[Biojava-l] Distribution
Matthew Pocock
mrp@sanger.ac.uk
Tue, 17 Apr 2001 16:54:15 +0100
Hi.
While writing the Distribution tutorial for the bootcamp, I noticed that
Distribution didn't actualy define a probability dencity funciton
because it does some trickery when handling ambiguity symbols. The
correct behavior is to sum the probability of each atomic symbol that
matches the ambiguity symbol and return that sum. This makes the
semantics of getWeight like - give me the probability that we observe
one of this set of symbols - rather than - give me the probability that
we observe one of this set of symbols given some null model. I think
this is a throw-back to the days before null-models realy existed.
Anyway, for DP with odds ratios the sum should give the expected result.

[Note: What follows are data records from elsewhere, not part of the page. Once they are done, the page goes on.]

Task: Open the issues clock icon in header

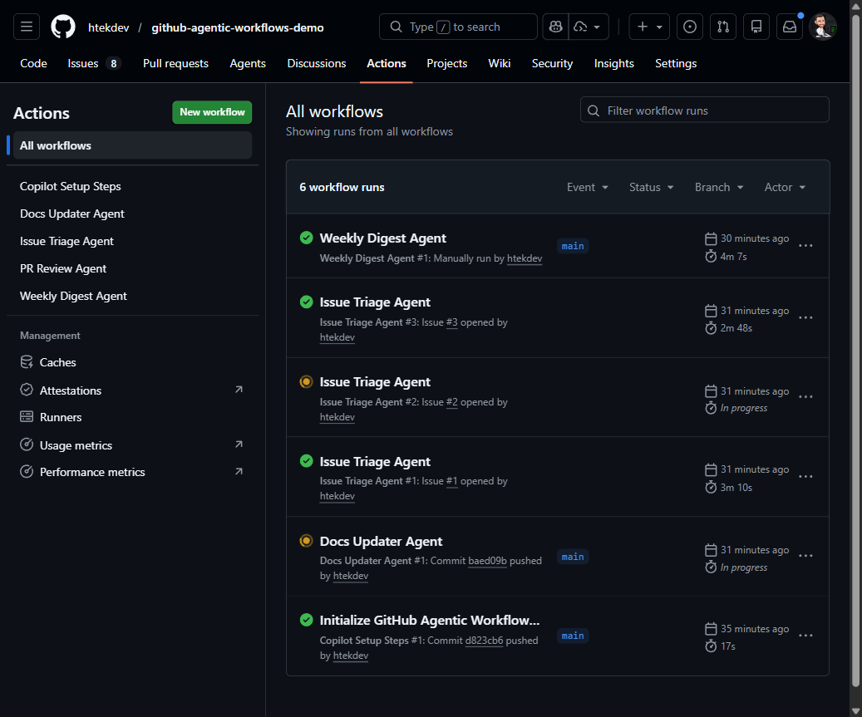Action: tap(689, 26)
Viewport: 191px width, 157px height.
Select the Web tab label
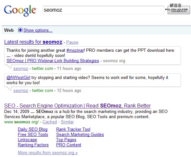[x=9, y=30]
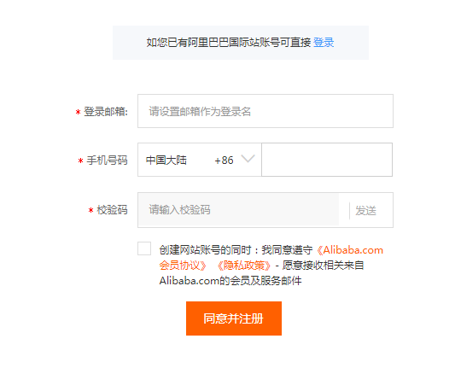The width and height of the screenshot is (461, 368).
Task: Select the +86 country code text
Action: [x=224, y=161]
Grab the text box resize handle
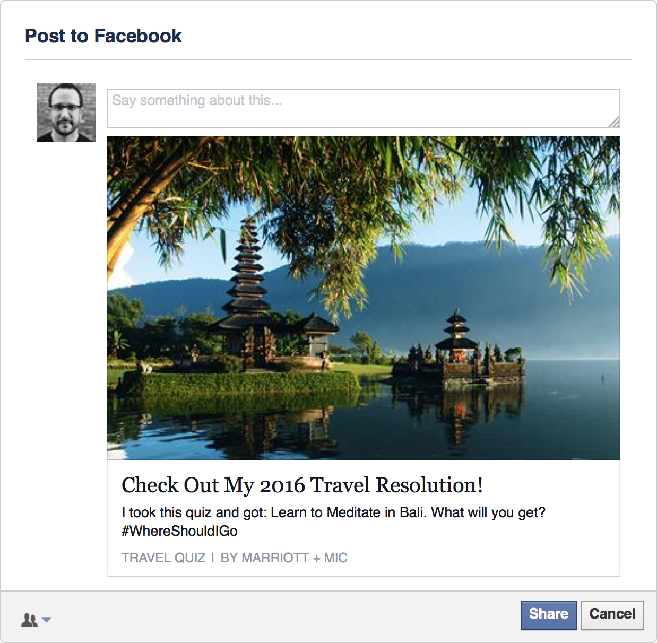 [614, 123]
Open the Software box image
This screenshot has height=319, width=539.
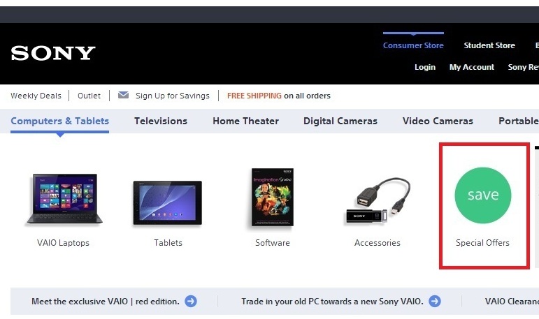[x=272, y=197]
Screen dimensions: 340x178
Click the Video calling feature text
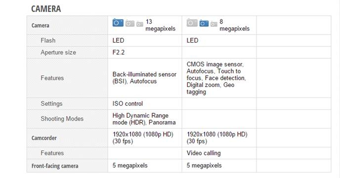[x=204, y=153]
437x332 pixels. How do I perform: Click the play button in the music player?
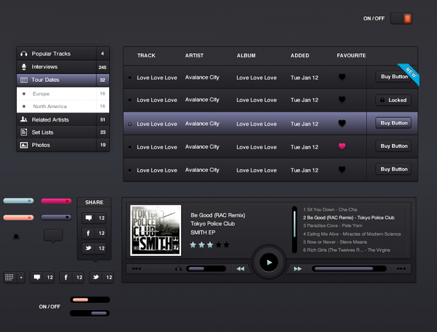coord(269,263)
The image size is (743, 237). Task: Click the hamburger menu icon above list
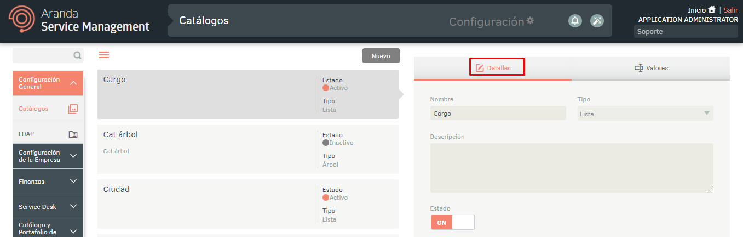pos(104,55)
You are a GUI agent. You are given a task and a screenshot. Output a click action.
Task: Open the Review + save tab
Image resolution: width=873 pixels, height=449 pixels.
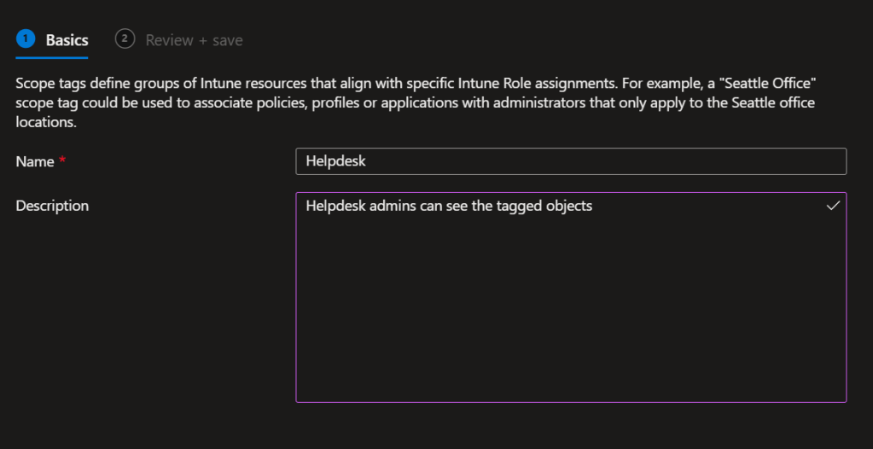click(x=194, y=40)
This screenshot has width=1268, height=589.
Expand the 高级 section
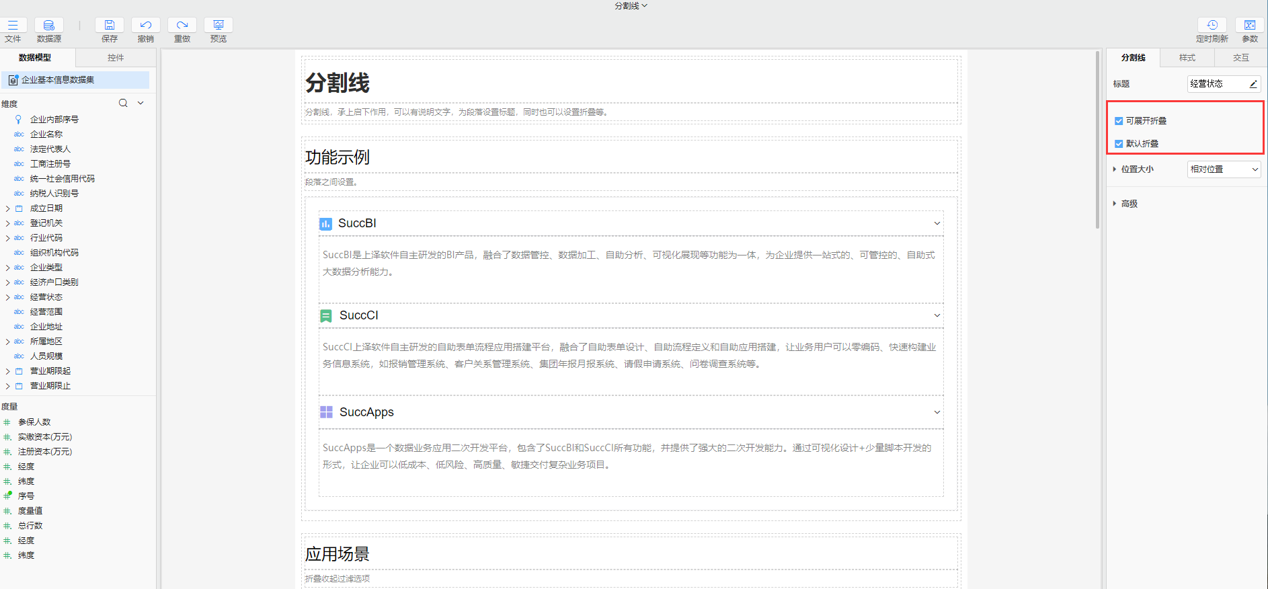click(x=1129, y=204)
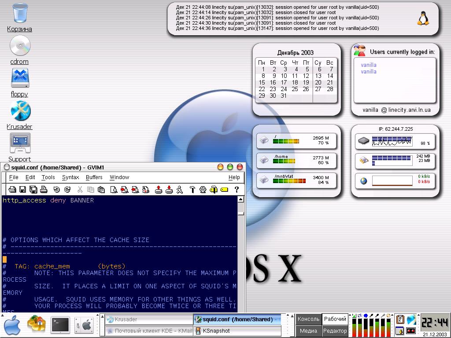Select the KSnapshot taskbar entry
The width and height of the screenshot is (451, 338).
point(216,331)
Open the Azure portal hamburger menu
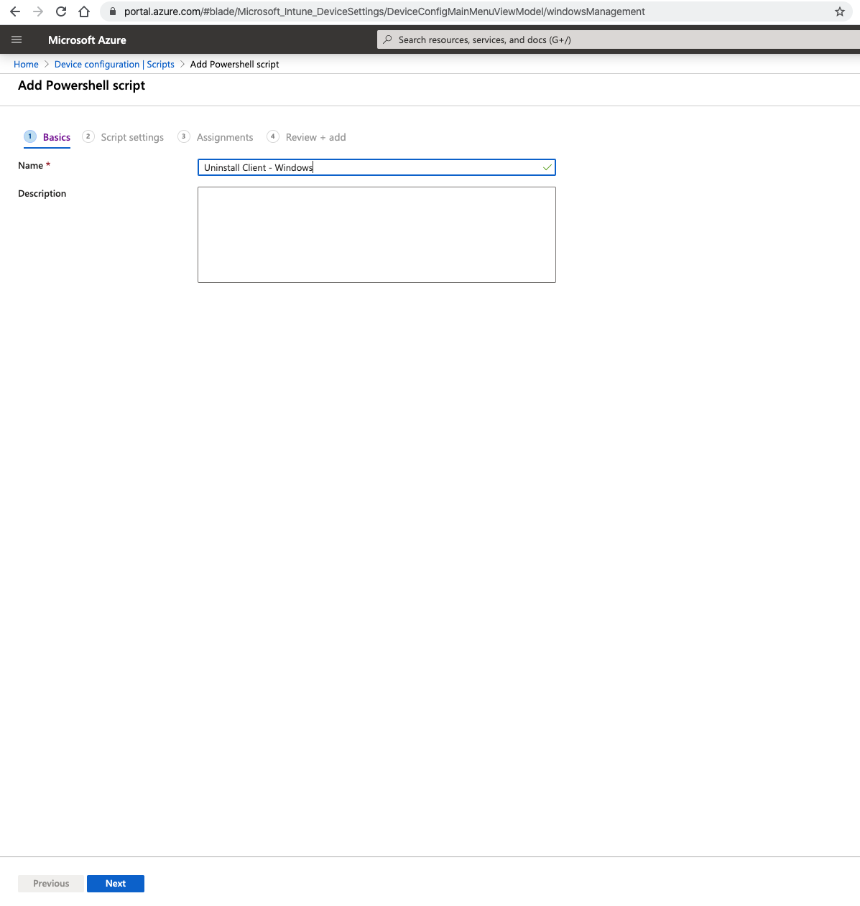The height and width of the screenshot is (906, 860). (x=17, y=39)
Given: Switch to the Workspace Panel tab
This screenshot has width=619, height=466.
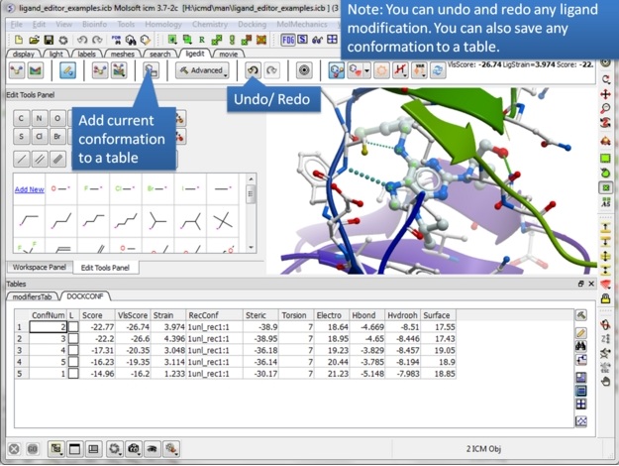Looking at the screenshot, I should pyautogui.click(x=37, y=268).
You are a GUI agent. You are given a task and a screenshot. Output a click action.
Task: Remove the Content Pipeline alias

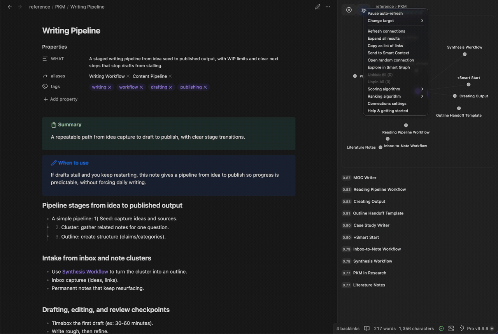click(x=170, y=76)
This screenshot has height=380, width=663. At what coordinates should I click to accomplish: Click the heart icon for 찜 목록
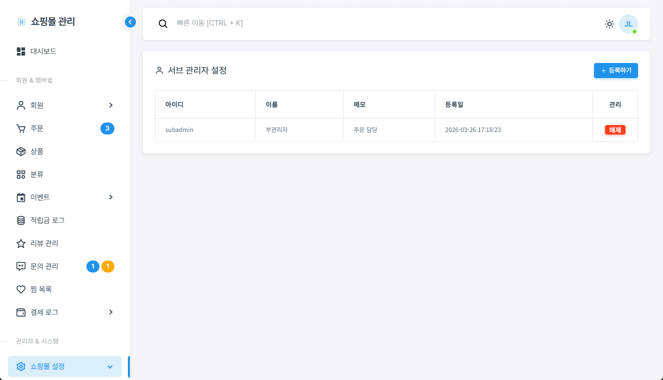(21, 290)
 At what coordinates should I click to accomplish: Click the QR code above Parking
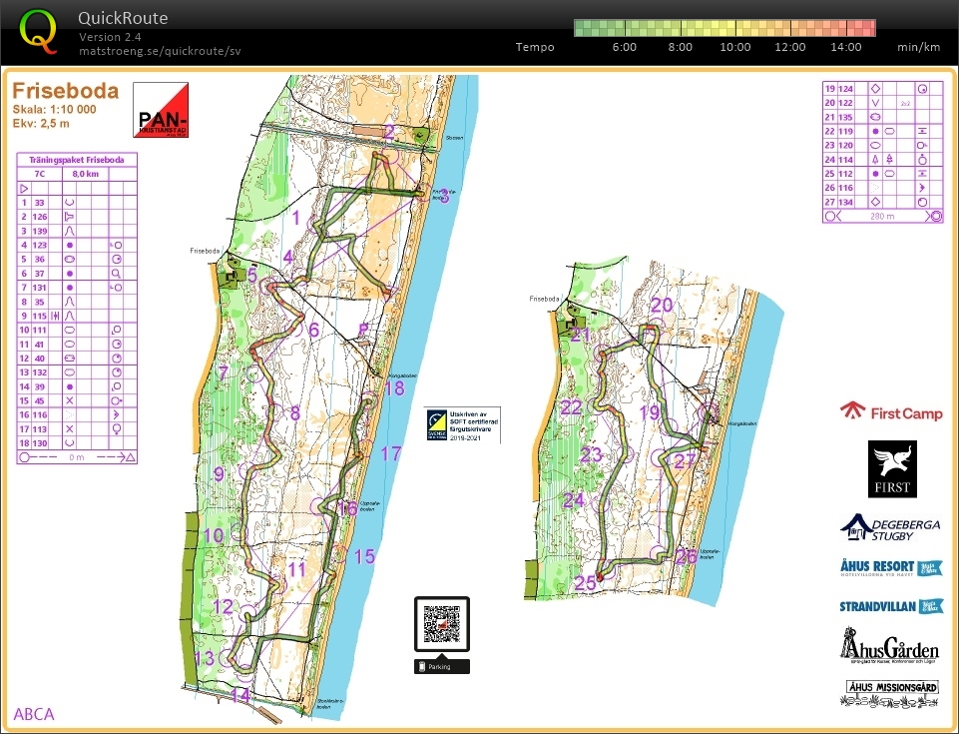[x=442, y=625]
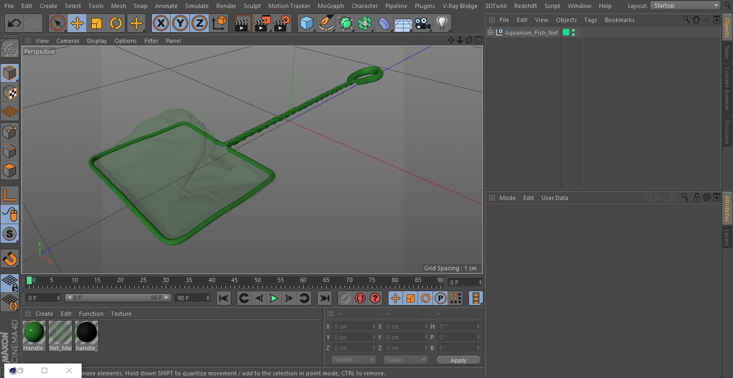Add a Cube primitive object

pos(306,23)
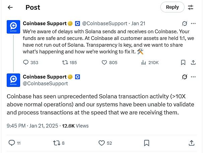Open the post view settings sliders icon
This screenshot has width=203, height=153.
point(191,7)
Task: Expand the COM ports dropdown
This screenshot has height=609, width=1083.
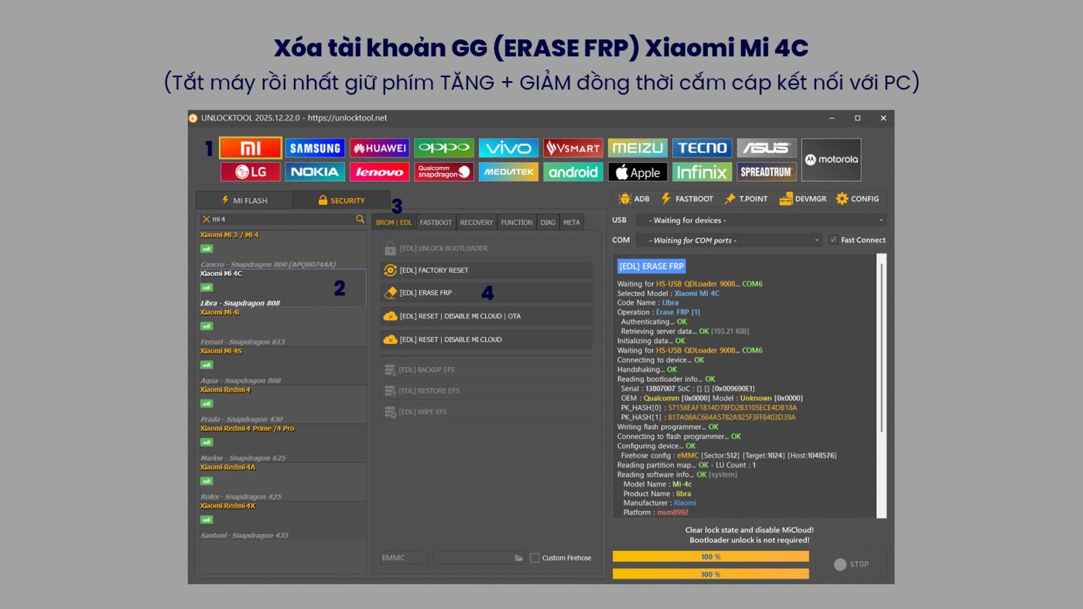Action: click(729, 240)
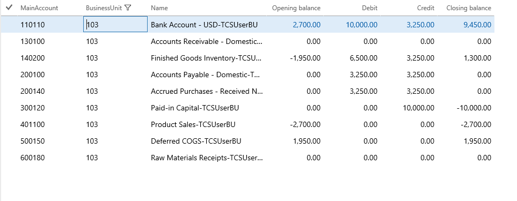Sort by the Opening balance column header
Image resolution: width=517 pixels, height=201 pixels.
tap(296, 8)
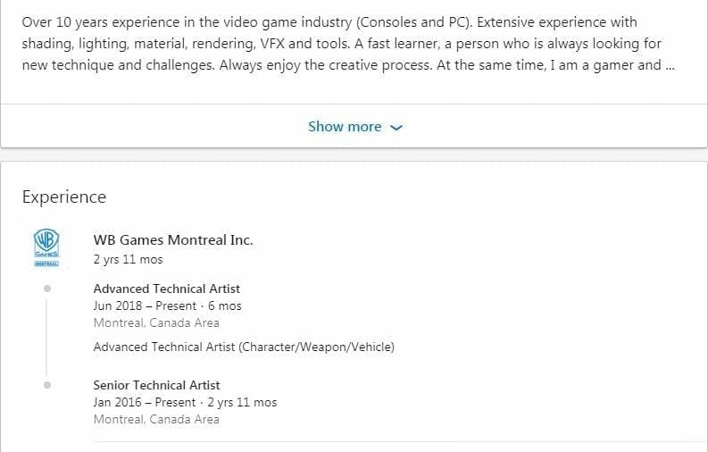Viewport: 708px width, 452px height.
Task: Expand summary with the down chevron
Action: (x=397, y=128)
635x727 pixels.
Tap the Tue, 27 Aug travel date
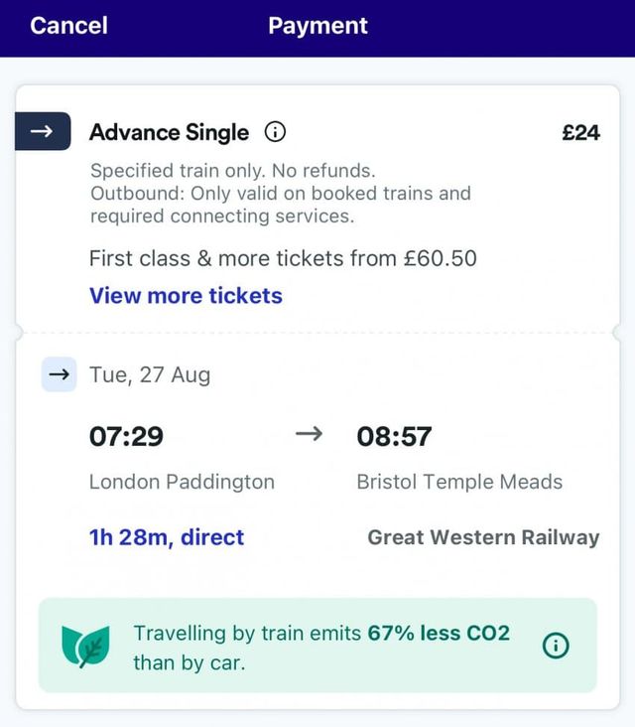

One up-side to this is that it makes Distribution play much better with
infinite sets like doubles - integrating Distribution over a range is
exactly what is expected now when handling an ambiguity symbol over
doubles that matches an interval (e.g. given the ambiguity symbol
[-Infinity, 10.0] we would integrate the associated probability dencity
function up to 10.o from -Infinity, wich is the normal meaning of
p(10.0) in stats).
If anybody disagrees, be vocal. The change is in CVS, but won't be
back-ported to 1.1 ever.
Matthew